Atmos. Chem. Phys. Discuss., 13, 14221-14248, 2013
www.atmos-chem-phys-discuss.net/13/14221/2013/
doi:10.5194/acpd-13-14221-2013
© Author(s) 2013. This work is distributed
under the Creative Commons Attribution 3.0 License.
Review Status
This discussion paper has been under review for the journal Atmospheric Chemistry and Physics (ACP). Please refer to the corresponding final paper in ACP.
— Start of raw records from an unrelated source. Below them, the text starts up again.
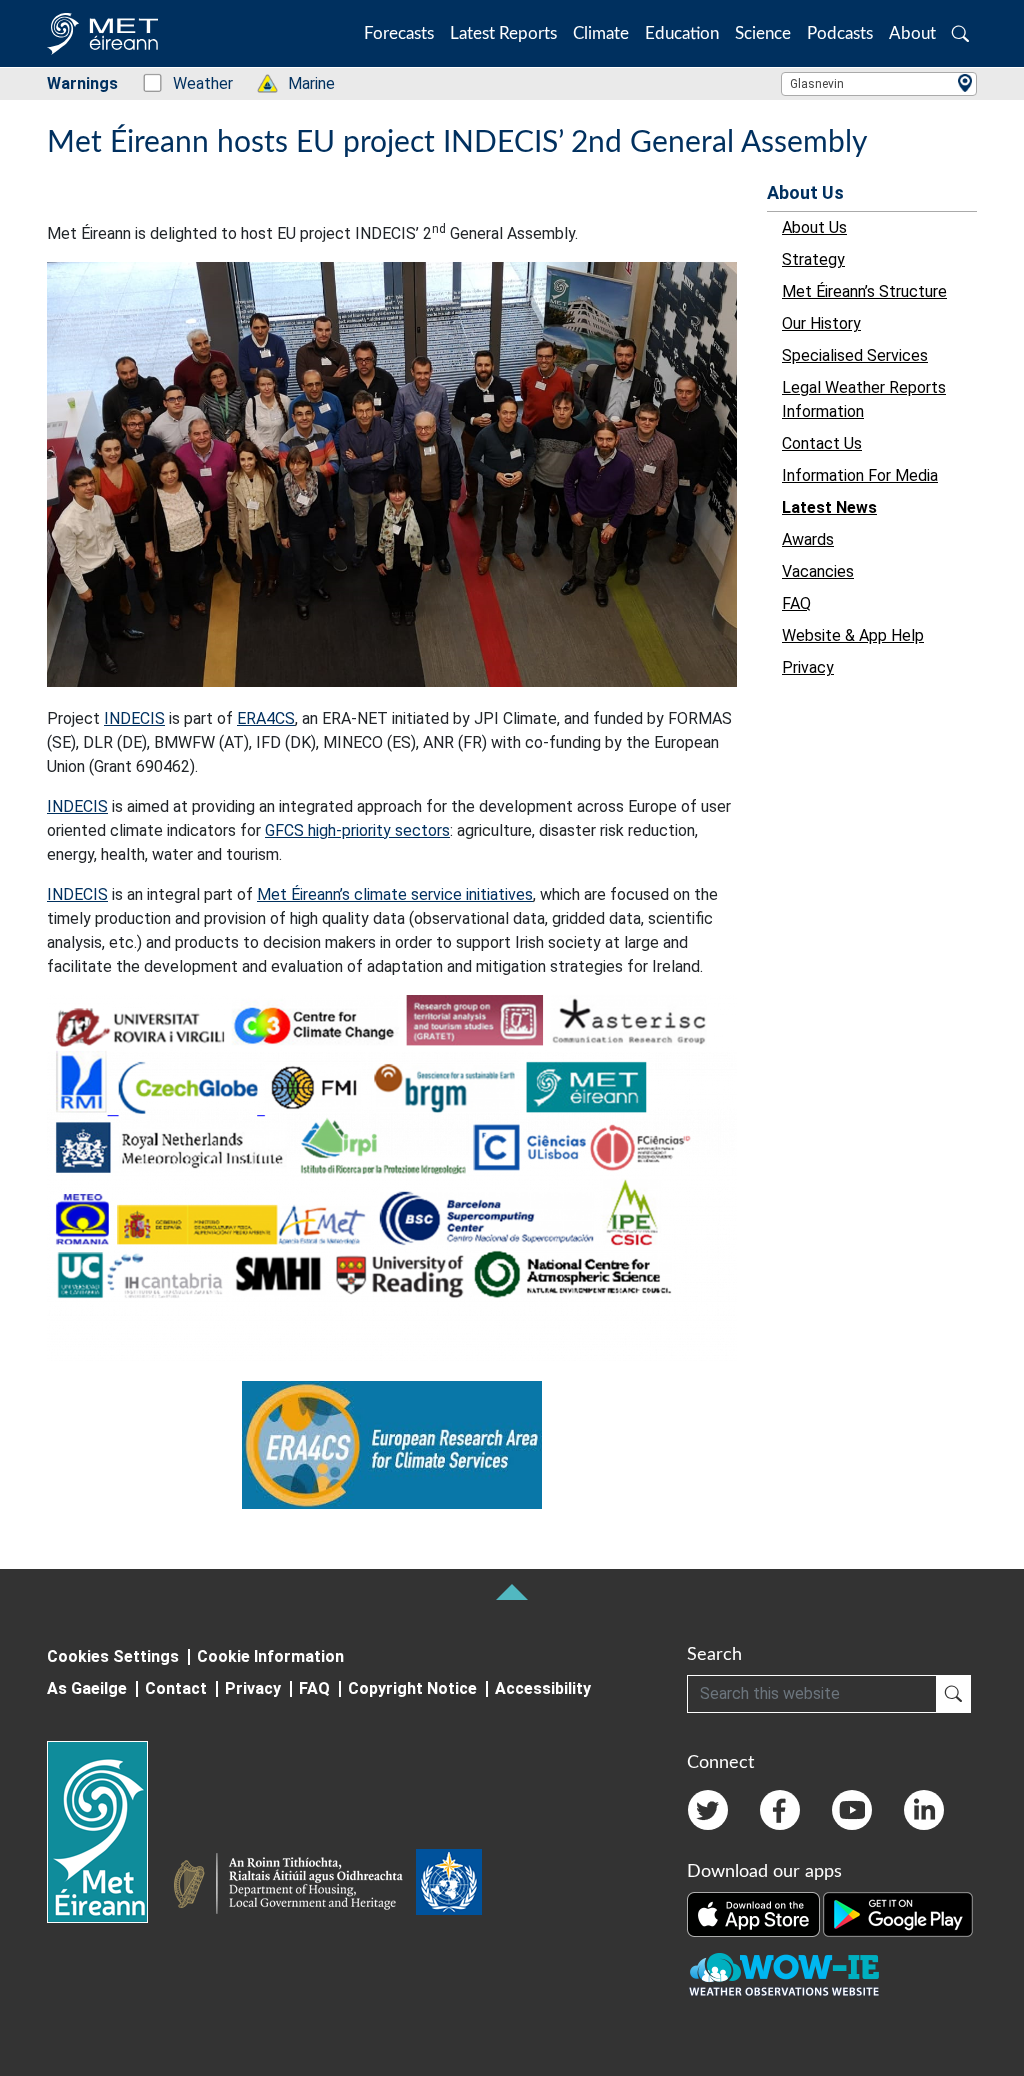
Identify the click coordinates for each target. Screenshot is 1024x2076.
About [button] (912, 33)
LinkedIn (924, 1810)
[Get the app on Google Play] (898, 1913)
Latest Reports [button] (503, 33)
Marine (301, 83)
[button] (960, 33)
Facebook (780, 1810)
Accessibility (543, 1688)
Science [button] (763, 33)
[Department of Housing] (294, 1886)
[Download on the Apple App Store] (755, 1913)
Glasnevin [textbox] (817, 84)
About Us (805, 192)
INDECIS (134, 718)
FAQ (314, 1688)
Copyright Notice (412, 1688)
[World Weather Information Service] (449, 1886)
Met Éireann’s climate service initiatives (395, 894)
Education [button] (682, 33)
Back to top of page (512, 1592)
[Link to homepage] (109, 1832)
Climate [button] (601, 33)
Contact (176, 1688)
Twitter (708, 1810)
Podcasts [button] (840, 33)
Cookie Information (270, 1656)
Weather (192, 83)
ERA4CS (266, 718)
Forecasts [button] (399, 33)
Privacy (253, 1688)
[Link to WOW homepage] (784, 1975)
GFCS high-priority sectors (357, 830)
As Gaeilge (87, 1688)
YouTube (852, 1810)
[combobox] (879, 84)
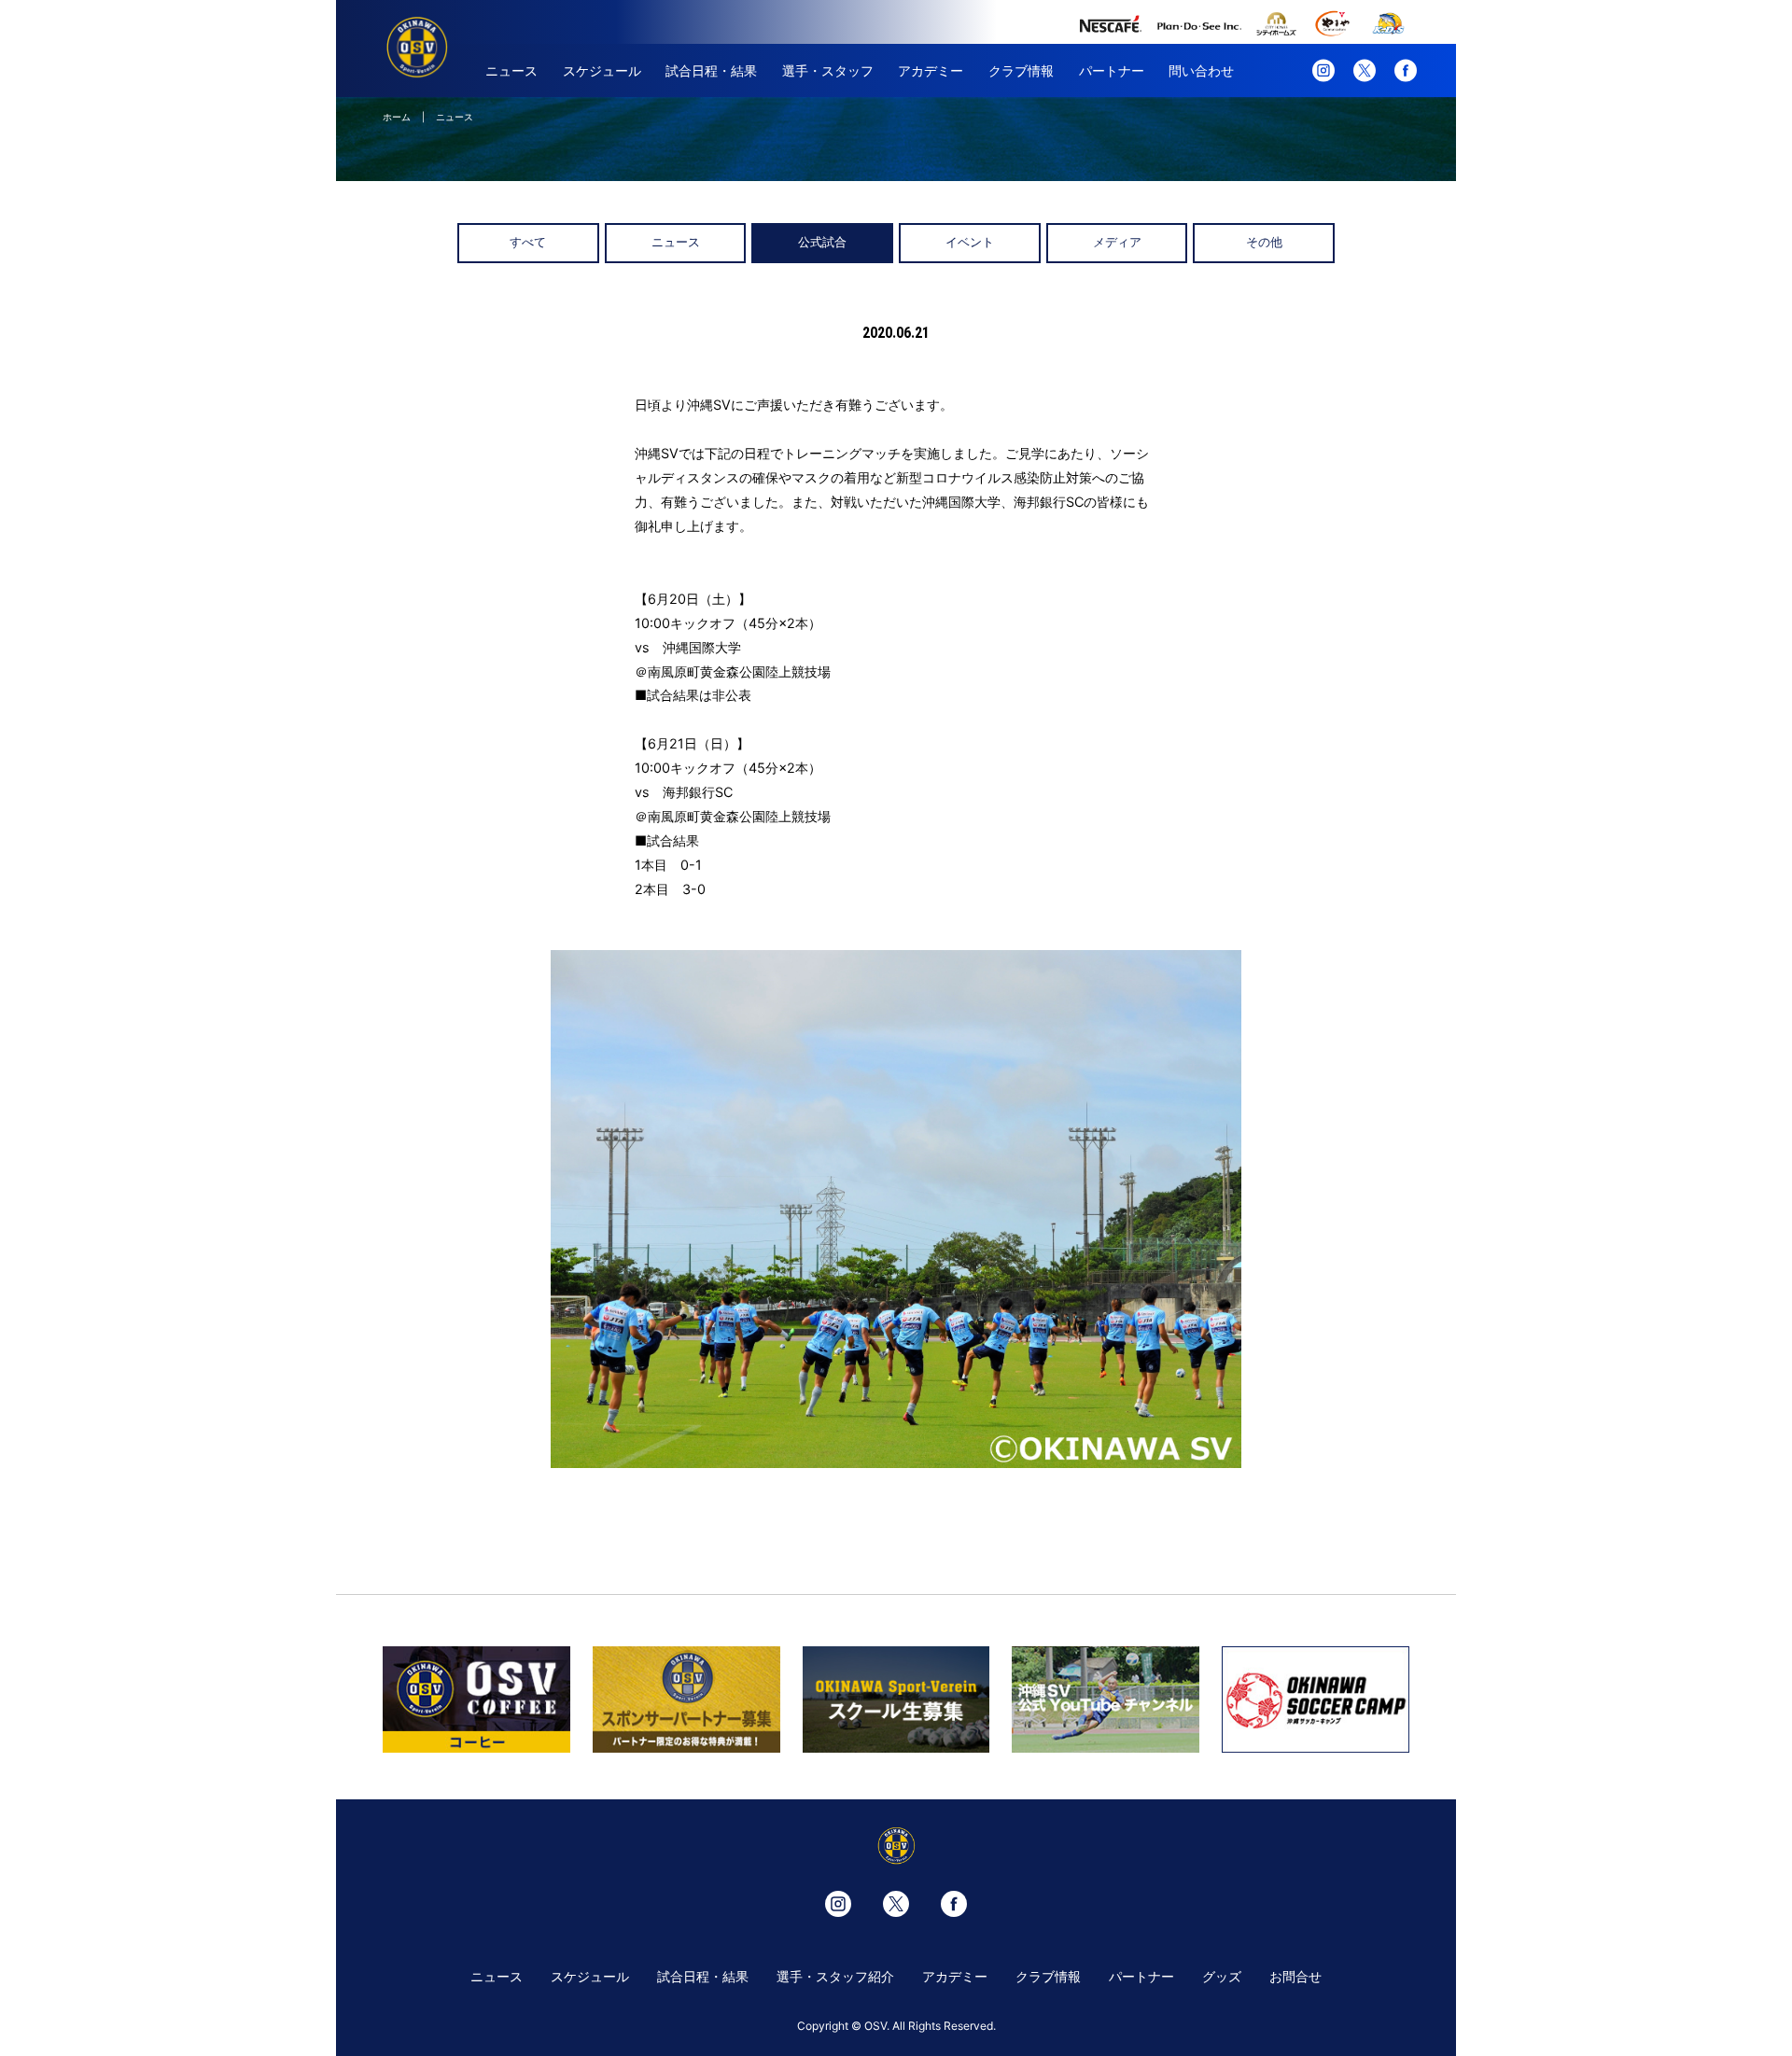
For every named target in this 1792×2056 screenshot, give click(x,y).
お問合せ (1295, 1976)
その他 (1264, 242)
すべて (528, 242)
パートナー (1111, 70)
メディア (1117, 242)
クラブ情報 (1021, 70)
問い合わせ (1201, 70)
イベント (969, 242)
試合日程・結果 (711, 70)
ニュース (511, 70)
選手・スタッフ (828, 70)
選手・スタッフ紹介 (835, 1976)
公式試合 (822, 242)
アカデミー (930, 70)
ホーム (397, 116)
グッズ (1221, 1976)
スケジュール (602, 70)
Elemental carbon in snow at Changbai Mountain, Northeastern China: concentrations, scavenging ratios and dry deposition velocities
Z. W. Wang1, C. A. Pedersen2, X. S. Zhang1, J. C. Gallet2, J. Ström3, and Z. J. Ci1
1Research Center for Eco-Environmental Sciences, Chinese Academy of Sciences, P.O. Box 2871, Beijing 100085, China
2Norwegian Polar Institute, Tromsø, Norway
3Department of Applied Environmental Science, Stockholm University, Stockholm, Sweden

Abstract. Light absorbing aerosol, in particular elemental carbon (EC), in snow and ice enhance absorption of solar radiation, reduce the albedo, and is an important climate driver. In this study, measurements of EC concentration in air and snow are performed concurrently at Changbai Station, Northeastern China, from 2009 to 2012. The mean EC concentration for surface snow is 987 ± 1510 ng g−1 with a range of 7 to 7636 ng g−1. EC levels in surface snow around (about 50 km) Changbai Mountain are lower than those collected on the same day at Changbai station, and decrease with distance from Changbai station, indicating that EC load in snow around Changbai Mountain is influenced by local source emissions. Scavenging ratios of EC by snow are calculated through comparing the concentrations of EC in fresh snow with those in air. The upper-limit of mean scavenging ratio is 137.4 ± 99.7 with median 149.4, which is smaller than those reported from Arctic areas. The non-rimed snow process may be one of significant factors for interpreting the difference of scavenging ratio in this area with the Arctic areas. Finally, wet and dry depositional fluxes of EC have been estimated, and the upper-limit of EC wet deposition flux is 0.46 ± 0.38 μg cm−2 month−1 during the three consecutive snow season, and 1.32 ± 0.95 μg cm−2 month−1 for dry deposition flux from December to February during study period. During these three years, 77% of EC in snow is attributed to the dry deposition, indicating that dry deposition processes play a major role for EC load in snow in the area of Changbai, Northeastern China. Based on the dry deposition fluxes of EC and hourly black carbon (BC) concentrations in air, the estimated mean dry deposition velocity is 2.81 × 10−3 m s−1 with the mean median of 3.15 × 10−3 m s−1. These preliminary estimates for the scavenging ratio and dry deposition velocity of EC on snow surface will be beneficial for numerical models, and improve simulations of EC transport, fate and radiative forcing in order to ultimately make better climate prediction.

Citation: Wang, Z. W., Pedersen, C. A., Zhang, X. S., Gallet, J. C., Ström, J., and Ci, Z. J.: Elemental carbon in snow at Changbai Mountain, Northeastern China: concentrations, scavenging ratios and dry deposition velocities, Atmos. Chem. Phys. Discuss., 13, 14221-14248, doi:10.5194/acpd-13-14221-2013, 2013.